While the latest employment data seem encouraging, the jury is still out on whether the current trends are a signal of a sustainable job-market turnaround. With the recent recession badly crippling the economy, the road to recovery will likely be long and bumpy. For now, companies appear to be holding on to temps for longer periods than usual, without committing to take them on full time, and thus avoiding increased labor expenses. This may well persist until businesses gain greater confidence in the economy.

Essentially, what this means is that it may take a while before labor-market conditions normalize. Temp-to-hire and permanent-placement orders, which tend to fetch more money and yield higher margins than part-time assignments for staffing companies, probably won’t accelerate overnight.
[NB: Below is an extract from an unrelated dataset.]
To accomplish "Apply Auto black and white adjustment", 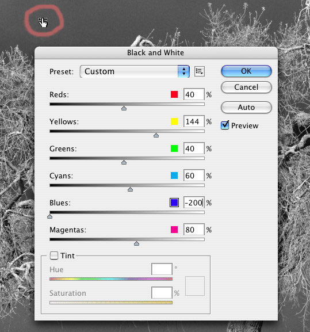I will pyautogui.click(x=246, y=108).
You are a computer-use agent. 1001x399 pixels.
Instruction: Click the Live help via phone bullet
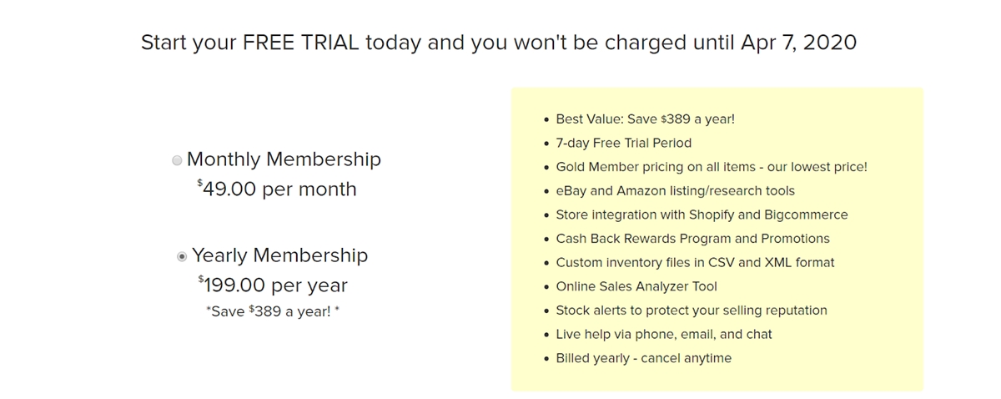tap(663, 334)
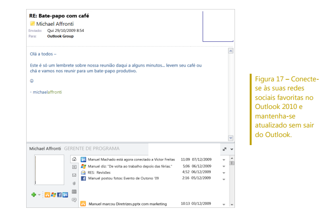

Indeed, the unemployment rate may well hover near 10% through the remainder of 2010, a level that is still high by historical standards and enough to make business (and profit growth) challenging in the months to come. For the time being, though, recruiters will likely have to settle for less-lucrative temp staffing assignments to help pad their bottom lines. In this tough environment, half a loaf may be better than none at all.